Introduction – What Happened? 

 

The house of Moussa Kaka, a correspondent on Radio France Internationale, was set on fire on Wednesday 24th February. Moussa Kaka was targeted because of his job as a journalist. We do not know who exactly burned down Moussa Kaka’s house, but it happened as a result of protests after the election result of February 23rd

 

Even though Moussa Kaka’s house was probably burnt down by protestors, rather than the government, Radio France Internationale called the incident “a very serious attack on the freedom of the press” in a statement.

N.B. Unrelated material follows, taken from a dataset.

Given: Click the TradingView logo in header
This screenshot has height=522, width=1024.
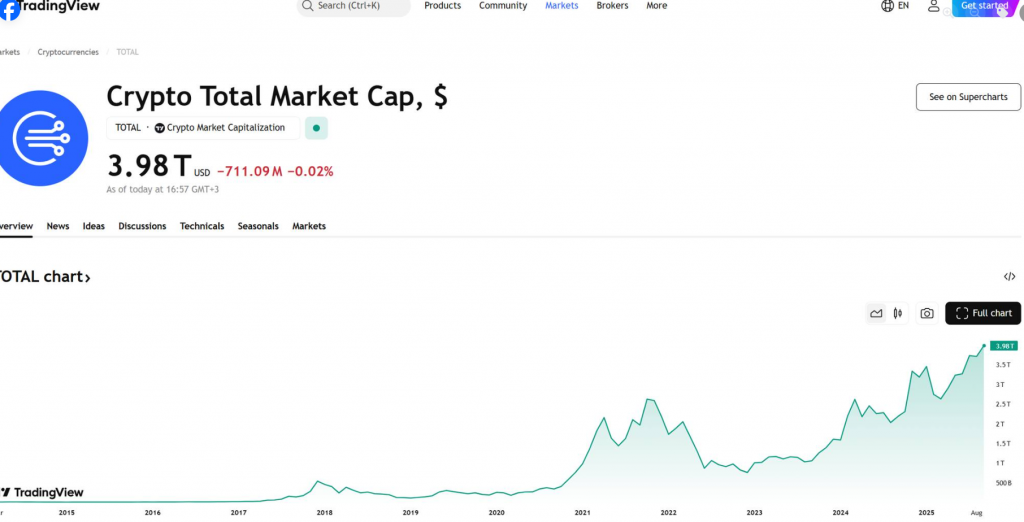Looking at the screenshot, I should point(50,7).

This makes us wonder whether the recent election was democratic.   

 

What happened in the February 23rd election? 

 

Mohamed Bazoum was declared the winner of Niger’s Presidential election on February 23rd, after he gained more than 55% of the vote. Mohamed Bazoum was the candidate of the ruling party. The election was the first transition from one democratically elected leader to another that Niger has ever seen. The previous President, Mahamadou Issoufou, stepped down after having ruled for the last ten years. 

 

Mr Bazoum was the former interior minister and a close ally of Mr Issoufou. However, the close relationship between the two have led some to question the legitimacy of the election.  

The opposition was led by Mahamane Ousmane, a former President of Niger. Even before the results of the second round of voting were made public, Mr Ousmane claimed that the vote was being rigged 

Mr Ousmane was Niger’s first democratically-elected president in 1993, but he was removed three years later. This is his fifth attempt to regain power since then.  

We cannot know for sure whether or not the election was rigged. However, we do know that the question over the election’s legitimacy is reducing Niger’s stability at the start of a new Presidential term. 

 

What has happened since the February 23rd election? 

 

Before and after the results were announced, Mr Ousmane’s supporters were protesting in Niamey. There were clashes between protestors and the police. Protestors burnt tyres, and destroyed a vehicle owned by the ruling party, which is called the PND. Two people have died in post-election violence. 

Mr Ousmane is contesting the result of the election, claiming that it is fraudulent.  

Another leading opposition figure, Hama Amadou, was prevented from running in the election. He was considered to be the main opposition contender against the current President, Mr Bazoum. However, when he was prevented from applying, he gave his support to Mr Ousmane. Mr Amadou is now in prison. The authorities claim that he was part of an organisation trying to overthrow a democratic regime. 

 

Mr Ousmane said that there have been 467 people arrested unfairly in Niamey.  

We do not know whether the election or the arrests were fair. However, this does show increasing instability in Niger and a lack of confidence in their electoral procedures.